Forage the Blue Ridge Mountains

colorful fungi

Going on Faith
April 15th, 2015

Though Asheville is morphing into one of the best-known craft food destinations in the South, when future forager and founder of No Taste Like Home Alan Muskat first chose the town, he had no idea he was moving to one of the country’s top natural food destinations.

“It seemed like happenstance,” he said. “Twenty years ago, a friend had a farmhouse that I literally paid $65 a month to live in, and though there was a lot of organic food going on, I didn’t know there was such a sheer diversity of wild foods. I only found out a few years ago that we’re in the best place in the continent and maybe even the world for diversity. It’s very striking.”

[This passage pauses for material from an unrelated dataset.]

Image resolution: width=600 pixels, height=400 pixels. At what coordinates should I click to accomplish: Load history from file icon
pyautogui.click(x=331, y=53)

Muskat started eating from the land because it was free. But he has found over years of taking forest walks on his own that connection to the land that comes with foraging. “I realized there are ways to talk about spirituality through foraging, and that’s what I do now,” he said.

A standard tour takes about three hours in the forest and ends with a tasting of the products the group has foraged. Muskat also works with local restaurants to prepare the foraged goods for free as an appetizer before a meal. He can also cook food outside with the group or organize a competitive “Iron Chef”-style competition for larger groups.

The one thing Muskat can’t always promise on his tour is a specific location or specific type of plant.

“I decide where to go depending on the season because even in Asheville, I’m not sure where will be the best place until the last minute,” he said.

You can’t learn to forage from a website.
Always learn from an expert, preferably your parents.